UniOD: A Universal Model for Outlier Detection across Diverse Domains¶

Conference: ICLR 2026
OpenReview: https://openreview.net/forum?id=Eu25AOvORb
Code: https://github.com/fudazhiaka/UniOD
Area: Anomaly Detection / Outlier Detection / Tabular Data / Graph Neural Networks
Keywords: Universal Outlier Detection, Similarity Graph, SVD Feature Unification, Node Classification, Generalization Bound

TL;DR¶

UniOD trains one universal outlier detection model using a batch of historical labeled datasets. It first unifies tabular datasets of any dimension or semantics into "multi-scale similarity graphs + SVD features," then transforms outlier detection into node binary classification using a GIN+GT dual-path graph network. Once trained, the model performs training-free and parameter-tuning-free inference for any unseen new dataset, achieving average AUROC/AUPRC scores that outperform 17 baselines across 30 benchmarks with lower latency.

Background & Motivation¶

Background: Outlier Detection (OD / Anomaly Detection) is a fundamental task in science and engineering. Mainstream methods are divided into traditional approaches (LOF, Isolation Forest, KDE, kNN, OC-SVM, etc.) and deep approaches (DeepSVDD, NeutralAD, PLAD, DPAD, ICL, etc.). Their common paradigm is dataset-specific: for every new dataset, a new model must be trained or fitted from scratch.

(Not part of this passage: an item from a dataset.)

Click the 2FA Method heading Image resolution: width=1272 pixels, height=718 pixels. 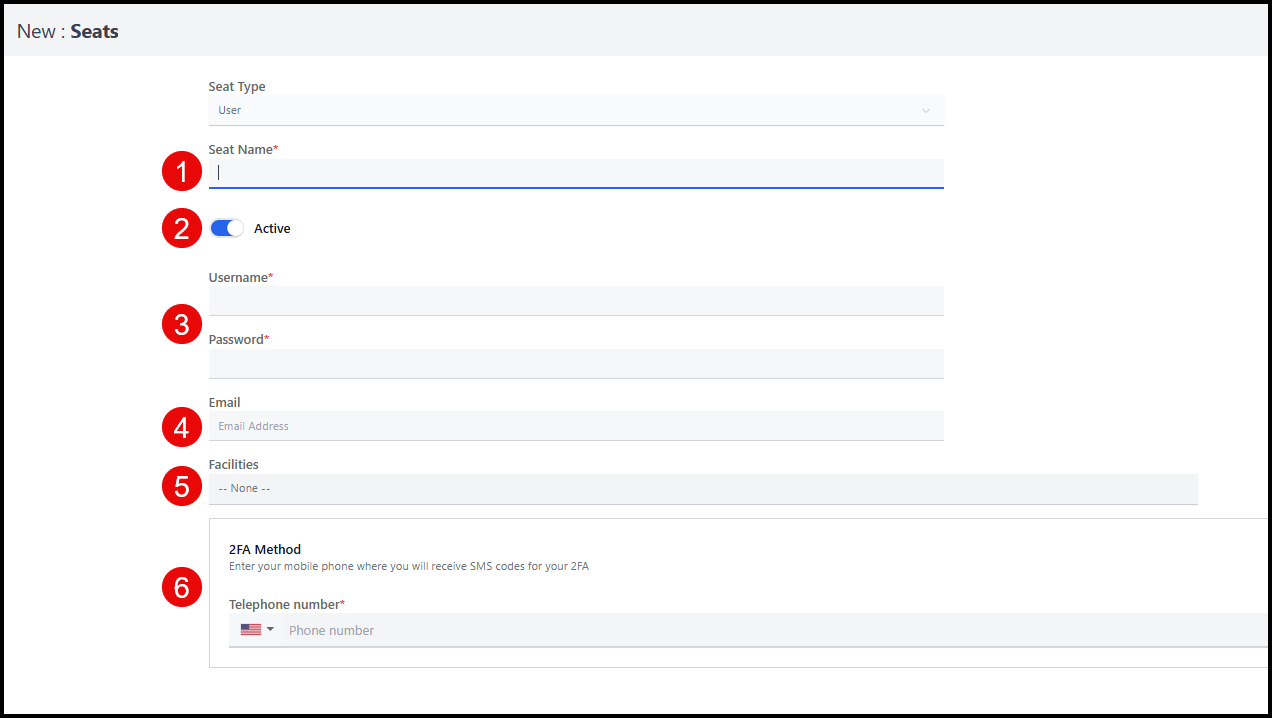pyautogui.click(x=265, y=549)
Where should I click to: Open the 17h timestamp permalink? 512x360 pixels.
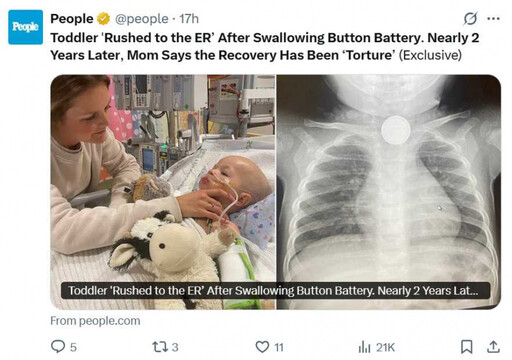coord(189,19)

Limitations of Prior Work: This "one-model-per-dataset" paradigm has three major flaws. First, parameter tuning is extremely difficult—in unsupervised scenarios without validation labels, the optimal combination of network depth, width, learning rate, and method-specific hyperparameters varies wildly across datasets (Figure 2 shows a method's AUROC dropping from 90% to 30% on a different dataset). Second, deployment costs are high—re-training or re-fitting every dataset is slow for large-scale data. Third, historical knowledge is wasted—patterns of "what constitutes an inlier vs. an outlier" hidden in massive historical datasets are completely ignored by traditional paradigms.

Key Challenge: Current methods treat each dataset as an island, failing to reuse knowledge across datasets while incurring re-training costs for each. The fundamental obstacle to building a "universal model" is that different datasets have different feature dimensions, semantics, and sample sizes (e.g., healthcare features do not align with finance features), making it impossible to feed them directly into the same network. Existing transfer learning methods (like LOCIT) require high similarity between source and target domains and matched feature spaces, which is rarely satisfied in practice.

Goal: To train a cross-domain universal OD model that provides results for any new tabular dataset without re-training or parameter tuning. This requires solving two sub-problems: (1) How to unify datasets with heterogeneous dimensions/semantics into comparable inputs; (2) How to enable a single model to learn universal outlier patterns across datasets.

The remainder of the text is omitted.